━━━━━ Source text

Category Archives: Vocations
The following letter was sent by Bl. Pope John XXIII to the Most Rev. John Charles McQuaid, Archbishop of Dublin and Primate of Ireland, on the occassion of the Centenary of Holy Cross College, Clonliffe (then the Major Seminary of the Archdiocese of Dublin):
The forthcoming celebration in your diocesan See, on the occasion of the Centenary of the foundation of the Major Seminary of the Archdiocese of Dublin is, to Our mind, entirely fitting and opportune. For if a Seminary, by reason of its object and its importance, has always been regarded by this Holy See as illustrious and worthy of veneration, it is indeed suitable that this Seminary, bearing the title of the Holy Cross and so distinguished in its beginnings and in its achievements, should be acclaimed.

━━━━━━━━━━

Task details: Please continue the letter on the centenary of Holy Cross College, Clonliffe, starting after its last sentence above.

━━━━━ Supplied entries

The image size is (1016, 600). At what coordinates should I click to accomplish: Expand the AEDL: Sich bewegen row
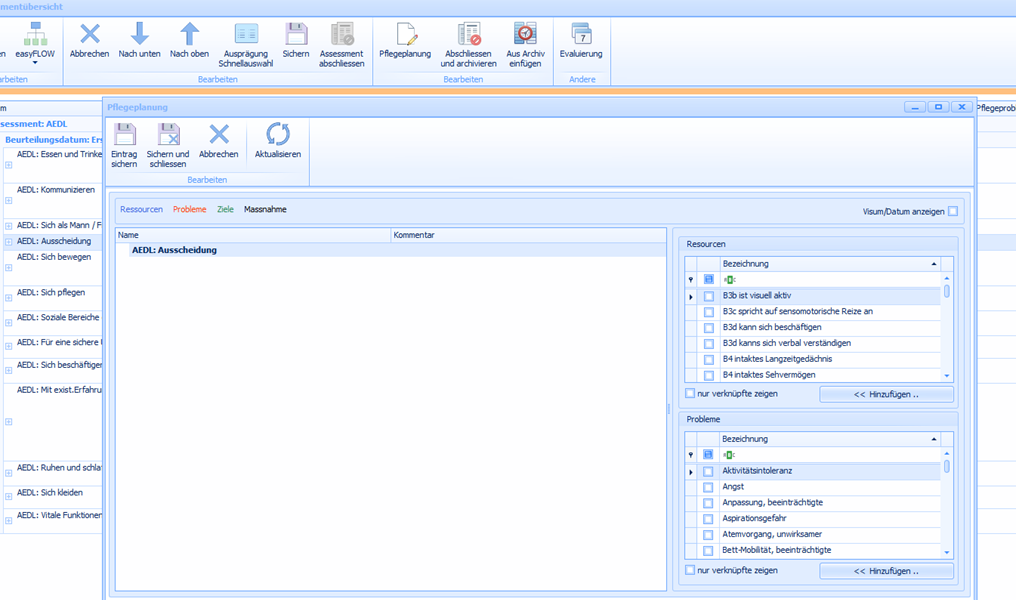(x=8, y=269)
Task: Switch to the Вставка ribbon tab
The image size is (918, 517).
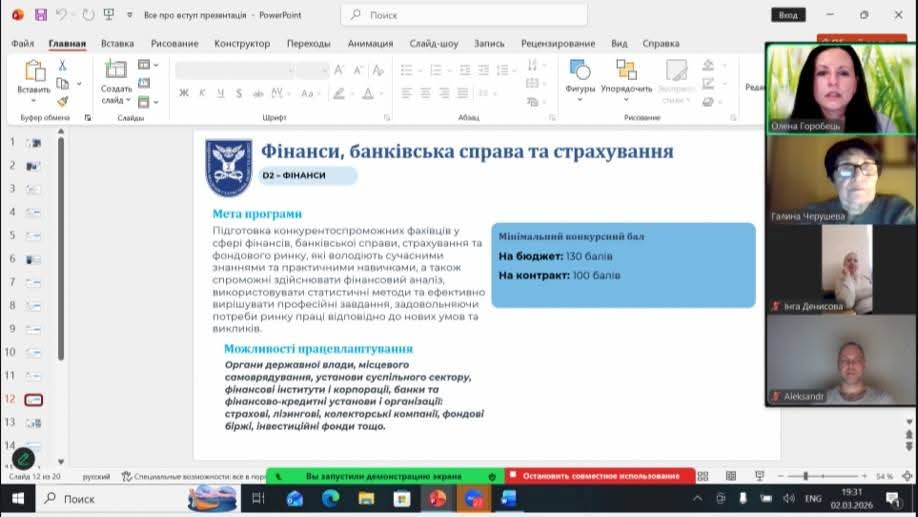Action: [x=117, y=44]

━━━━━━━━━━
━━━━━ Supplied entries

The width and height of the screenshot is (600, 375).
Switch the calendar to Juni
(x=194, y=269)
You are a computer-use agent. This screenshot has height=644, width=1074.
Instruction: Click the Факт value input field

━━━━━━━━━━

Exercise output:
The foundation of the Seminary in the year 1860 was the work of a most distinguished and eminently praiseworthy man, Paul Cullen, Archbishop of Dublin, and former Rector of the Irish College and of the Roman College of Propaganda, who was raised to the Cardinalate by Our Predecessor, Pius IX, of happy memory, in recognition of his magnificent services on behalf of the Chair of Peter and of the Universal Church. He thought it wise to link the College, which was destined for students of Philosophy and Theology, to the Catholic University, which he had established six years before to the great benefit of the whole of Ireland.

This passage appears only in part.